SOURCE MATERIAL:
-*-*-
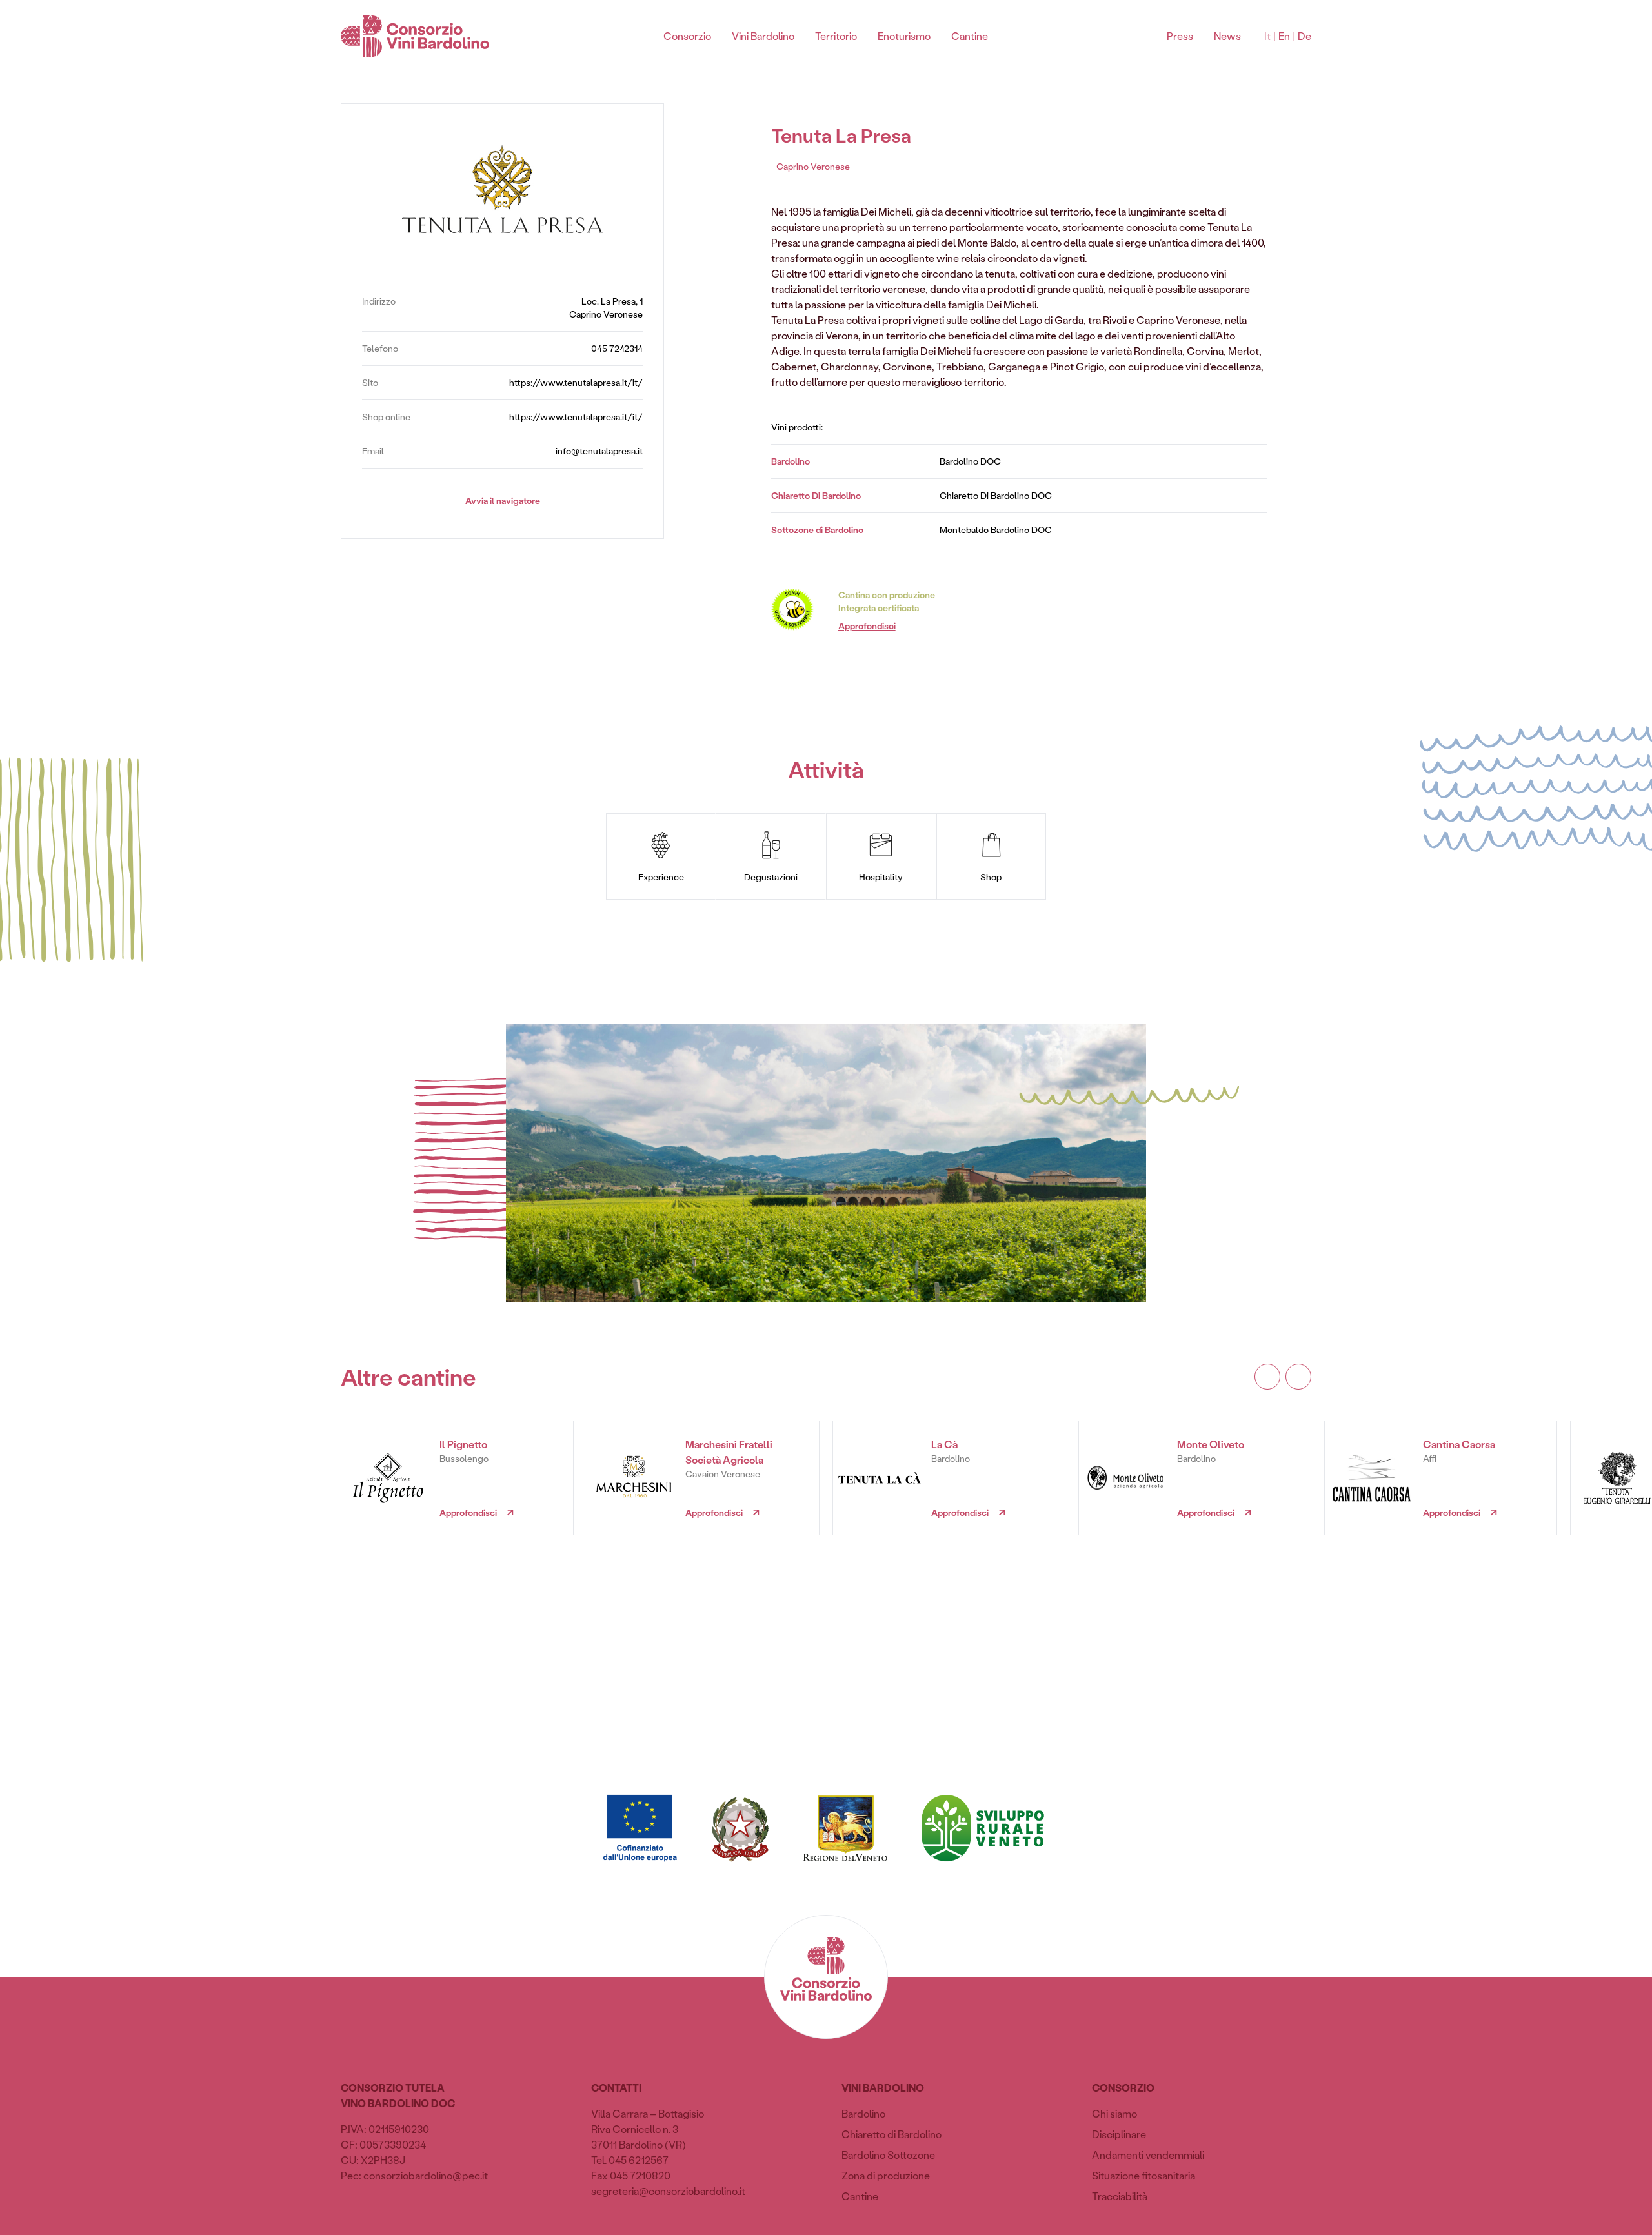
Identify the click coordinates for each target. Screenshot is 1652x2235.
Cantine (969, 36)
-*-*-
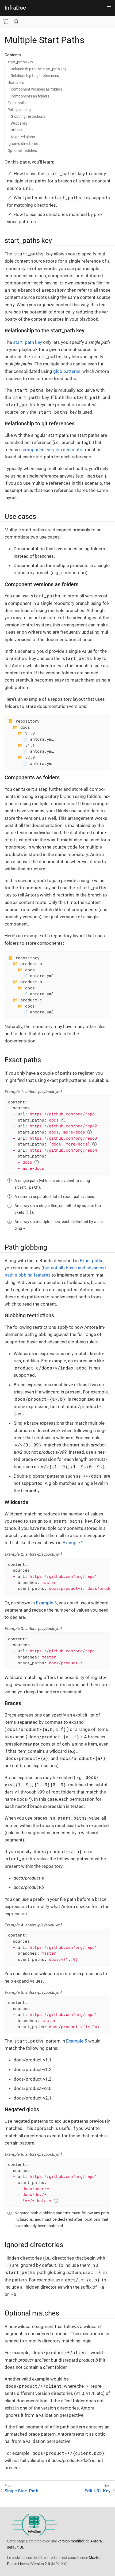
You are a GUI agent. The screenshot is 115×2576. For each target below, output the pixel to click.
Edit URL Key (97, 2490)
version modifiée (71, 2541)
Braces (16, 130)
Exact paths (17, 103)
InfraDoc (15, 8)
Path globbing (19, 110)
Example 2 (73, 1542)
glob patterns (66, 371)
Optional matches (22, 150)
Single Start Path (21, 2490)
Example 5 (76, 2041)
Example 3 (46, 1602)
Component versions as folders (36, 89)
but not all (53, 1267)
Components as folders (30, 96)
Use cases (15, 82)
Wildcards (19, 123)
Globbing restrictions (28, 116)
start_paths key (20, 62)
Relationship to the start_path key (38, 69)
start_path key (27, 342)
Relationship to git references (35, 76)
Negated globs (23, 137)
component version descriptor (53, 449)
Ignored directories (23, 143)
-*-*-
ACTION ITEM:
Lines with the word "Relationship": how many are there in the material? Answer with the number alone.

FINISHED TASK:
2